Following the decision in R v Hughes , where a Commonwealth law purports to impose a duty on a Commonwealth body or officer to perform a function under a State law, it is necessary to identify a Commonwealth head of power which supports the imposition of that duty.

At present, the imposition of duties upon NOPSEMA to perform State functions is supported by the external affairs power under section 51(xxix) of the Constitution.  This is because, at present, functions and powers are only conferred upon NOPSEMA in respect of waters consisting of the area seaward of the territorial sea baseline to the line three nautical miles from this baseline (currently ‘designated coastal waters’) and in respect of waters landward of the baseline but external to the State (currently ‘eligible coastal waters’).  This area is beyond the territorial limits of Australia.

However, as a result of this Act, the definition of ‘designated coastal waters’ will be expanded.  The expanded definition will include waters of the sea within the limits of the States and the NT.  As a consequence, the conferral of powers and functions upon NOPSEMA will no longer be completely supported by the external affairs power.  Another head of Commonwealth power must be relied upon where functions and powers are conferred in respect of the internal waters of the States and the NT.

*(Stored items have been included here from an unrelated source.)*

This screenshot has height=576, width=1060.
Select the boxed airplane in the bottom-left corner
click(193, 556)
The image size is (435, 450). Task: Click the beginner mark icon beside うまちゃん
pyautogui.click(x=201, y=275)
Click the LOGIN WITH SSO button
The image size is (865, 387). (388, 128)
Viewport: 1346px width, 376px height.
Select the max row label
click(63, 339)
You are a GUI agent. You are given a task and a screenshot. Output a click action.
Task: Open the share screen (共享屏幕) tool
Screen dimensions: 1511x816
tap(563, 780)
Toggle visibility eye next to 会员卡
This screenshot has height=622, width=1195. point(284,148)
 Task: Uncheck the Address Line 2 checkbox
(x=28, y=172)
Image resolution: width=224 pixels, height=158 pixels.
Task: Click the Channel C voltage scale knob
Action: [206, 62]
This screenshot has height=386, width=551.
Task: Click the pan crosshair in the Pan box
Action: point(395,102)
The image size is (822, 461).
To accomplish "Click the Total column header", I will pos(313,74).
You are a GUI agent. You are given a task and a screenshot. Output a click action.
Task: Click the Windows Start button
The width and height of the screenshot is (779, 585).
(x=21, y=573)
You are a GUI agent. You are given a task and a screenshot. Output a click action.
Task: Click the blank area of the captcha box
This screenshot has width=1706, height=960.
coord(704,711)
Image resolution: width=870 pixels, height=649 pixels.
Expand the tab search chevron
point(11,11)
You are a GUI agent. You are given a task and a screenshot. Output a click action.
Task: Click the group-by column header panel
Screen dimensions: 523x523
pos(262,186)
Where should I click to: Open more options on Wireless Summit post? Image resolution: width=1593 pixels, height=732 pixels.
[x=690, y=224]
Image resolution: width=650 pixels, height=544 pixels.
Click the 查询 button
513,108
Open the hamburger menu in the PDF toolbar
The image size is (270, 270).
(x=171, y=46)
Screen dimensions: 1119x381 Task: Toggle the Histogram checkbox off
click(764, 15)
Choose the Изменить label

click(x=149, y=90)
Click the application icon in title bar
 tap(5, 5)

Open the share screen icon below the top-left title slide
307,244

The entities regulated by NOPSEMA either are foreign corporations or trading corporations formed within the limits of the Commonwealth, or are engaged in activities relating to vessels and structures owned or operated by such corporations.  These entities are within the corporations power in section 51(xx) of the Constitution.  Consequently, it is proposed that the corporations power be relied upon to support conferrals of state or territory powers and functions upon NOPSEMA in respect of activities conducted within the limits of the States and the NT.

In order to ensure that the relevant head of power supports conferral, the provisions inserted by this item makes express reference to the subject matter of the power - constitutional corporations or vessels, structures, facilities, wells or equipment owned or controlled by constitutional corporations.

 

 

Item 14: Subsection 649(1)

This item omits ‘(1)’ from the beginning of the subsection.  This is to take account of the proposed repeal of subsection 649(2).

Item 15: Subsection 649(1)

This item removes the reference to section 650 from subsection 649(1).  Subsection 650(2) is the only part of section 650 that refers to the functions or powers of NOPSEMA.  That subsection is removed by the operation of these amendments - see item 20.  As a consequence, there will no longer be a reference to the functions or powers of NOPSEMA in section 650, so the reference to that section in subsection 649(1) is redundant.

Item 16: Subsection 649(2)

This item removes subsection 649(2), which refers to powers conferred on NOPSEMA by or under a law of a State or the NT as permitted by section 650.  Subsection 650(2) is the only part of section 650 that contemplates the conferral of powers on NOPSEMA.  That subsection is removed by the operation of these amendments - see item 20.  As a consequence, subsection 649(2) is redundant, and may be repealed.

Item 17: Subparagraphs 650(1)(c)(iii) and (iv)

This item removes references to eligible coastal waters and ‘land or waters within the limits of the State or Territory’ from paragraph 650(1)(c).  It replaces these references with a new subparagraph 650(1)(c)(iii), which refers to ‘land or waters (not being designated coastal waters) within the limits of the State or Territory’.

References to eligible coastal waters will be redundant following implementation of this Act, as that term is removed from the OPGGS Act - see item 23.  The waters that currently constitute eligible coastal waters will come within the expanded definition of designated coastal waters - see item 10.  The reference to the designated coastal watersof the relevant State or Territory in subparagraph 650(1)(c)(v) will therefore incorporate those waters.  The reference to designated coastal waters will also capture waters of the sea within the limits of the State or NT.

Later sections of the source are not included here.